++++ PROVIDED ENTRIES ++++

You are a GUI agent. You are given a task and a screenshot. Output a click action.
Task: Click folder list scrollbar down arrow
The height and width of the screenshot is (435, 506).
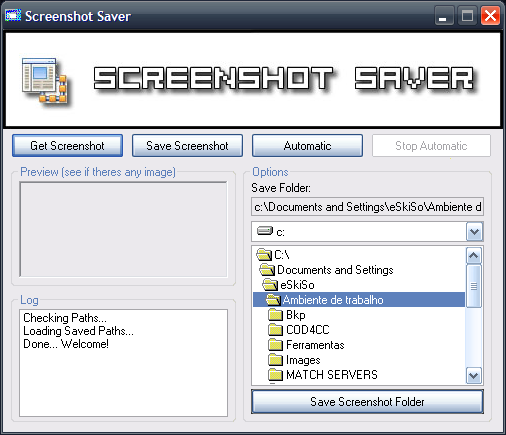click(474, 376)
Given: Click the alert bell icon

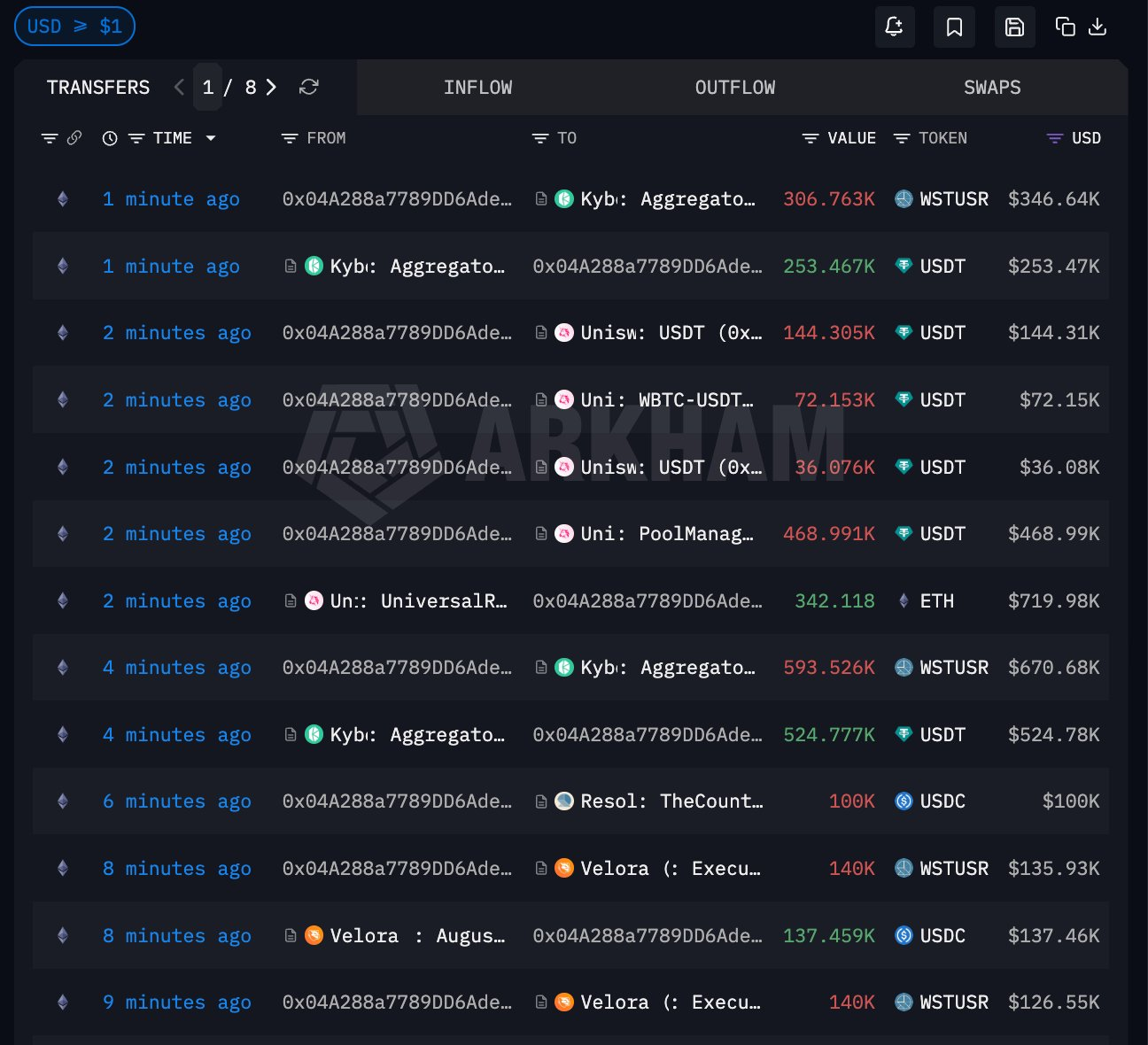Looking at the screenshot, I should click(894, 27).
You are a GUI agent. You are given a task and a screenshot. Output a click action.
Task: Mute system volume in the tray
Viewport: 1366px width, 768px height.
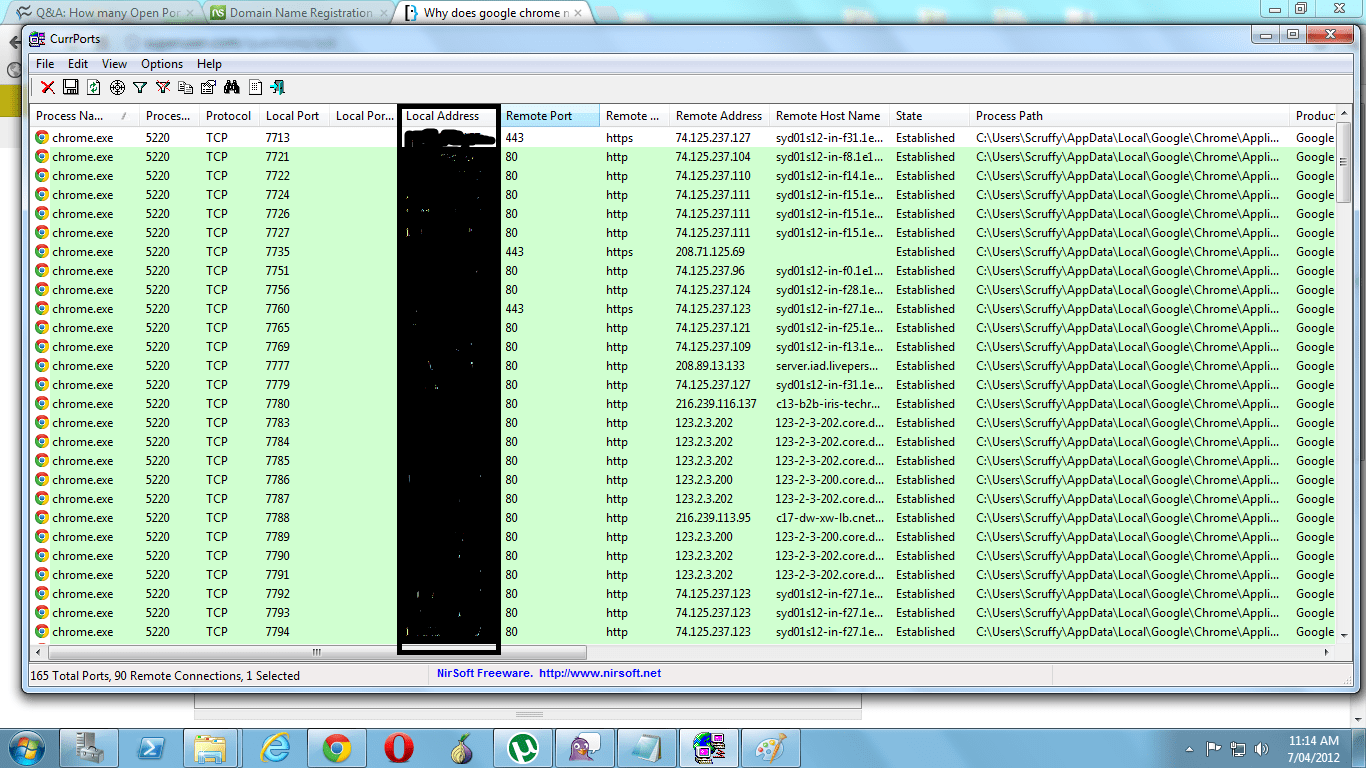(x=1262, y=747)
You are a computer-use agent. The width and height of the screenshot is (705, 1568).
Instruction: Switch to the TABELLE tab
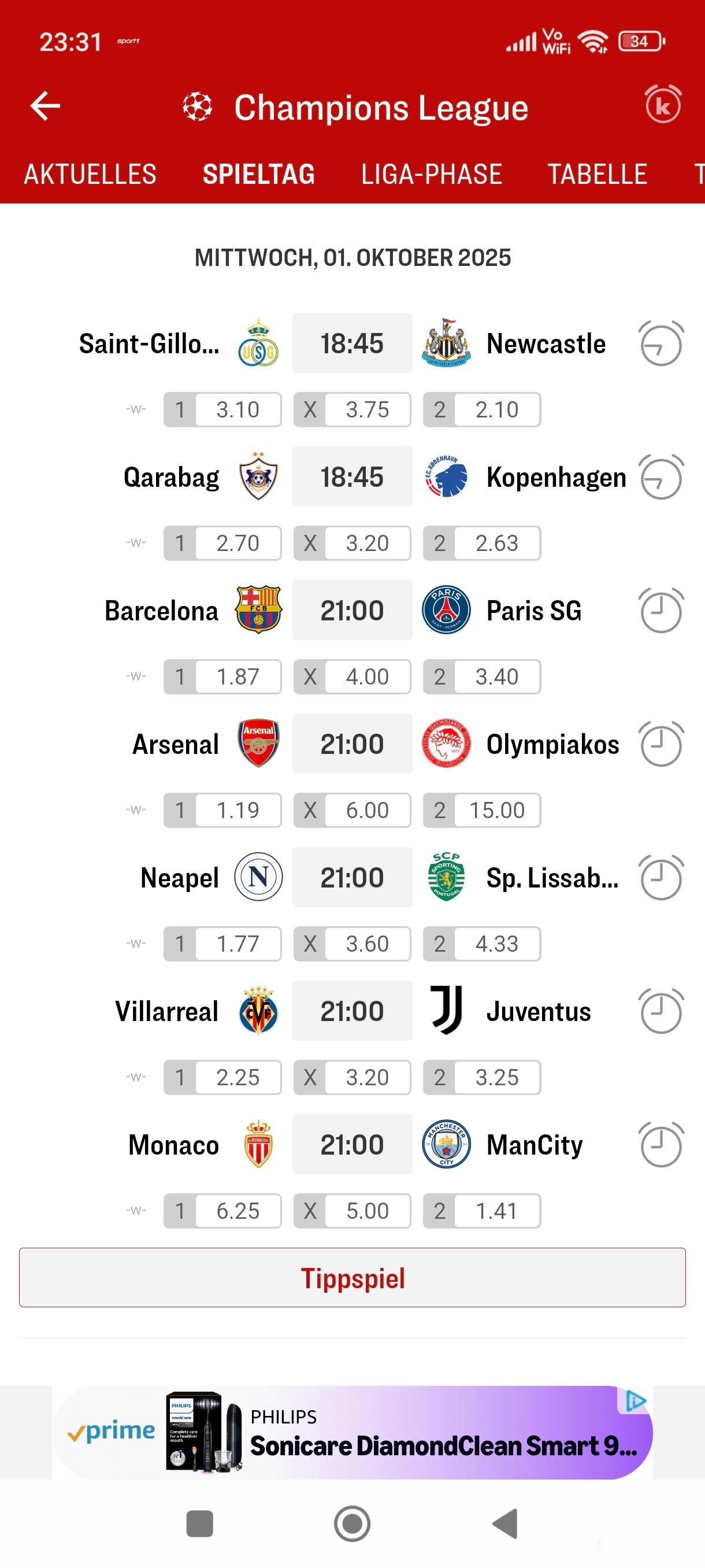598,175
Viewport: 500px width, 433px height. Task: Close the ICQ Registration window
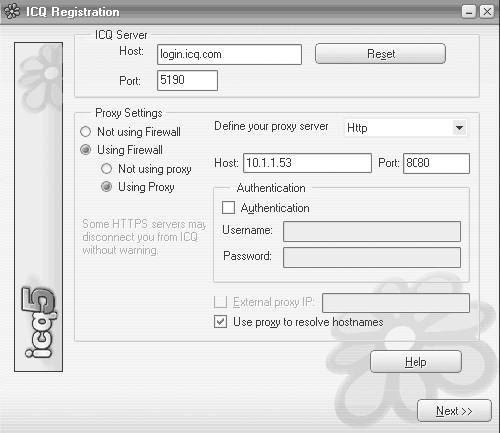coord(487,12)
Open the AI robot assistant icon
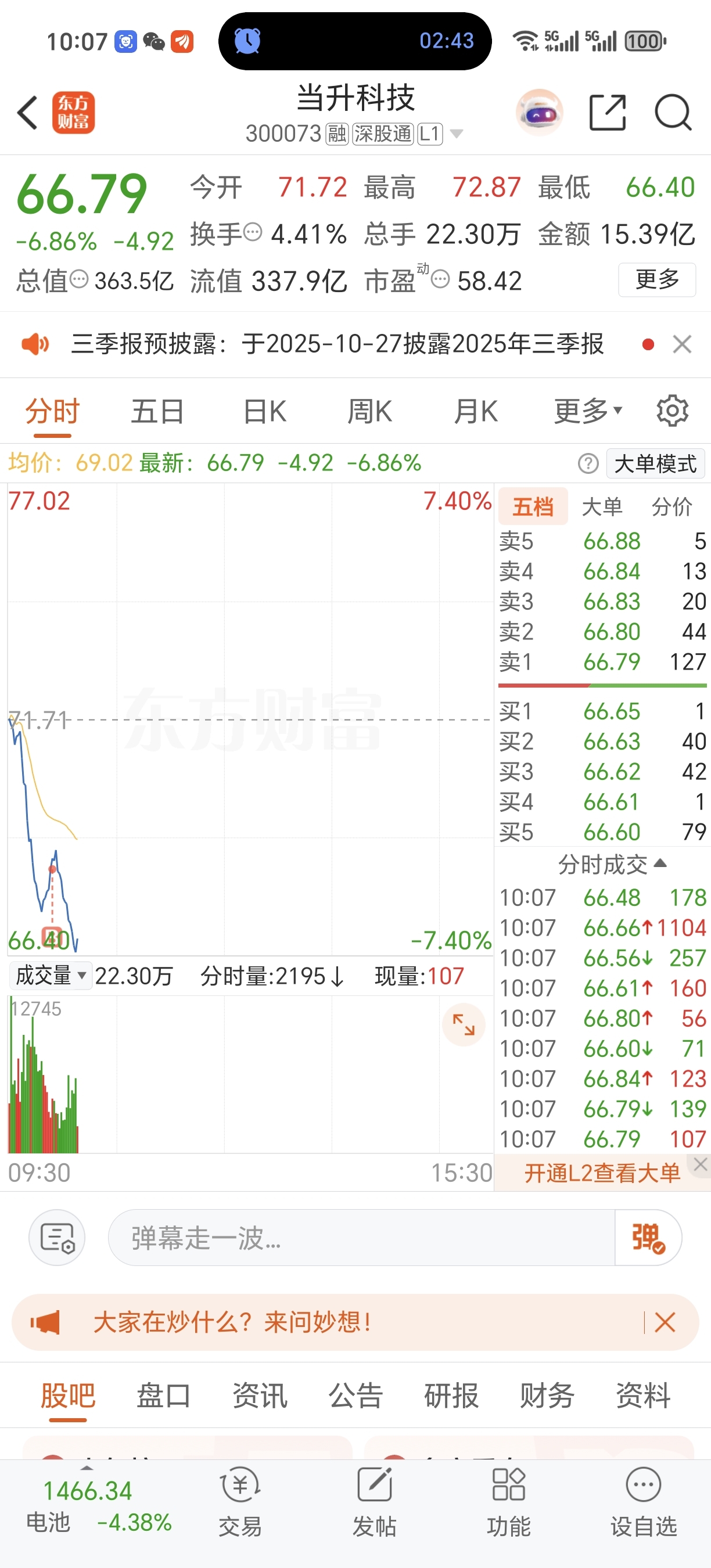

++++

Write out all the entries again, leaving out the pictures, with every "GUI agent" swapped for "interface agent" and nothing else changed.

[EXERCISE RESPONSE]
You are a interface agent. You are given a task and a screenshot. Output a click action.
Task: Click folder list scrollbar down arrow
The height and width of the screenshot is (435, 506).
click(474, 376)
Given: Click the alert bell icon

Looking at the screenshot, I should click(894, 27).
You are a interface agent. You are given a task and a screenshot. Output a click action.
Task: Mute system volume in the tray
Viewport: 1366px width, 768px height.
(x=1262, y=747)
You are a computer-use agent. The width and height of the screenshot is (705, 1568).
Instruction: Switch to the TABELLE tab
598,175
Viewport: 500px width, 433px height. Task: Close the ICQ Registration window
coord(487,12)
Open the AI robot assistant icon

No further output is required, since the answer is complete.